SAQA (The South African Qualification Authority) defines assessment as: A structured process of gathering evidence and making judgements about an individual’s performance in relation to registered national standards and qualifications. This definition is based on the belief that a competent individual is most suitable to assess the competence of another individual. It stands to reason.

The question then arises, is it possible for computer software that use assessment criteria marking templates to be developed for the purposes of assessing candidate competence?

The standard generating bodies don’t see any dilemma – as long as a competent individual who is a qualified assessor is in control and responsible for the entire process. SAQA invites innovation and technology into the training and development process. The various criteria have been written with this in mind. In this scenario, assessment criteria marking templates need to adhere to the approved methods of assessment. The most important method is that of observation by an assessor competent at the particular task.

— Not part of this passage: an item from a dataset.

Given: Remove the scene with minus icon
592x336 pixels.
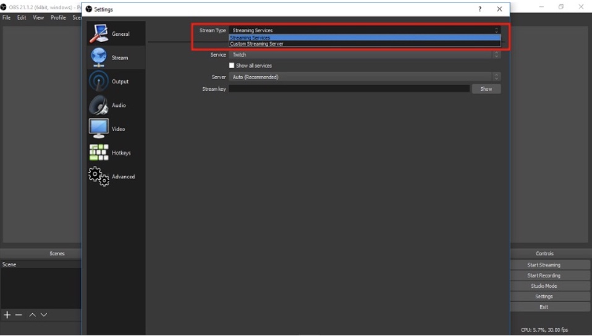Looking at the screenshot, I should (x=19, y=315).
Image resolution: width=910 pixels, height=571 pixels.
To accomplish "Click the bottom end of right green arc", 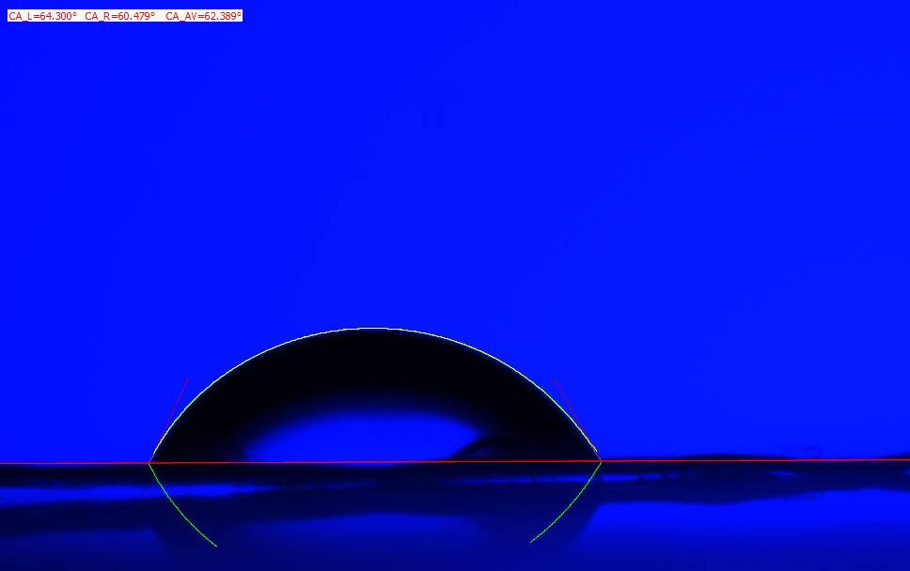I will tap(532, 542).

The candidate needs to perform the function being assessed under normal conditions expected in the workplace. With this method it becomes clear that templates would serve as results recording tools. No programme will be able to replace, or should be allowed to replace the involvement of a trained observer. Of-course the software is the aid in streamlining the process and improving work efficiency.

The next methodology following in order of importance is questioning. For some tasks all the requirements of this method will be fulfilled by software run assessment criteria marking templates. However, there are some scenarios where SAQA assessment criteria stipulate that part or all questioning must be done via interview or panel appraisal.

The methodology of simulation is already widely practised in most task requirements where either expense or danger prevents an actual scenario to be assessed. Consider pilots and firemen. With aeronautical pilots a simulator is rather important. Various assessment templates are part of the simulation programme.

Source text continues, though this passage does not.